▶ **Your objective**
Give back every one of the rows below word for word, leaving out the pictures.

Document and screenshot pointing rows:
+--
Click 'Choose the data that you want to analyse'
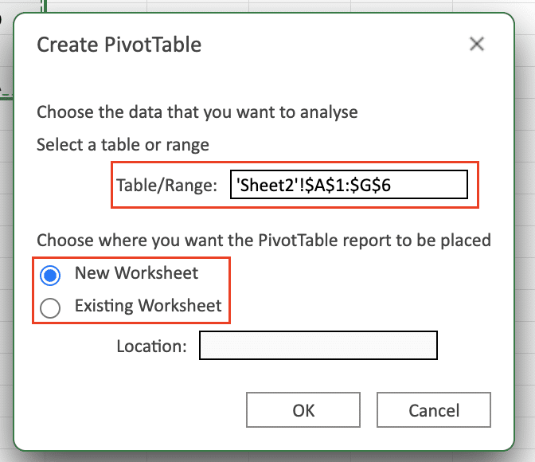Screen dimensions: 535x462 [197, 112]
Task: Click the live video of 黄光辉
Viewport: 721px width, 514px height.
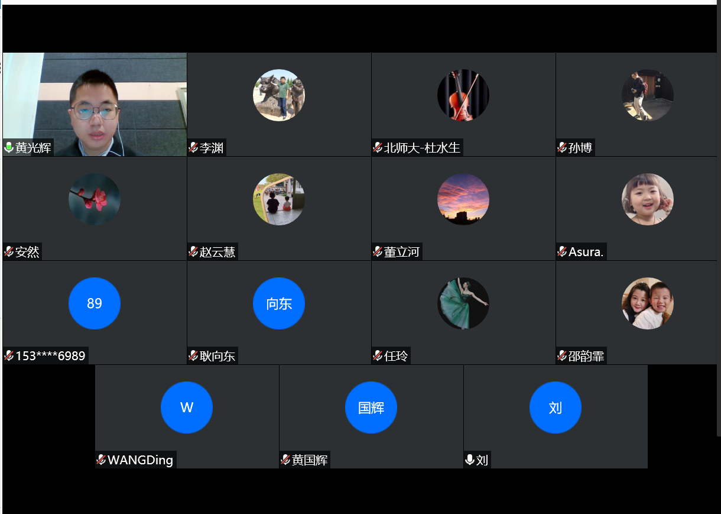Action: pyautogui.click(x=95, y=104)
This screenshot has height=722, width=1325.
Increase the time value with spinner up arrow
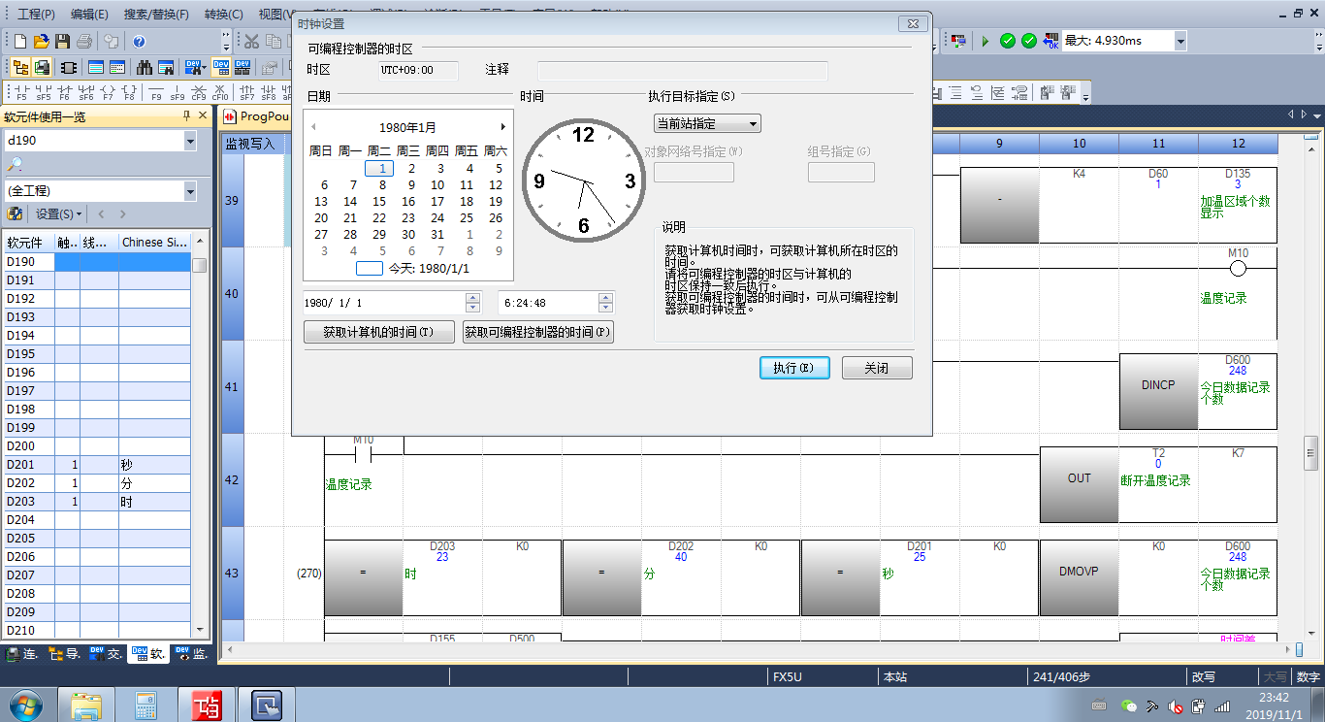[605, 298]
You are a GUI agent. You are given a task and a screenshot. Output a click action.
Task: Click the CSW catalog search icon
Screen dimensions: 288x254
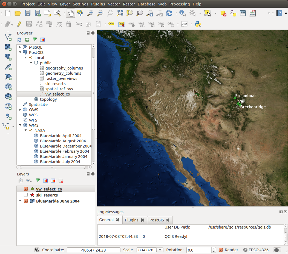click(184, 24)
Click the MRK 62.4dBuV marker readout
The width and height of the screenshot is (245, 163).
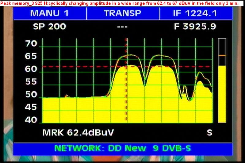pos(78,133)
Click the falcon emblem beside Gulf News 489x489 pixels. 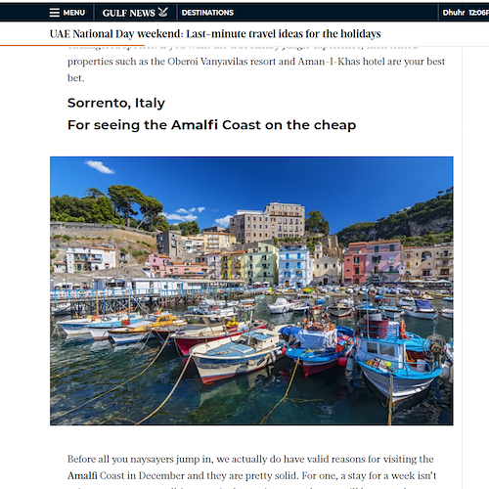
+--
▶ **In response**
Click 'Choose the data that you want to analyse'
Screen dimensions: 535x462 [197, 112]
Task: Click the live video of 黄光辉
Viewport: 721px width, 514px height.
Action: pyautogui.click(x=95, y=104)
This screenshot has height=722, width=1325.
Increase the time value with spinner up arrow
[605, 298]
You are a GUI agent. You are given a task and a screenshot. Output a click action.
Task: Click the CSW catalog search icon
Screen dimensions: 288x254
click(184, 24)
Click the MRK 62.4dBuV marker readout
The width and height of the screenshot is (245, 163).
pos(78,133)
Click the falcon emblem beside Gulf News 489x489 pixels. 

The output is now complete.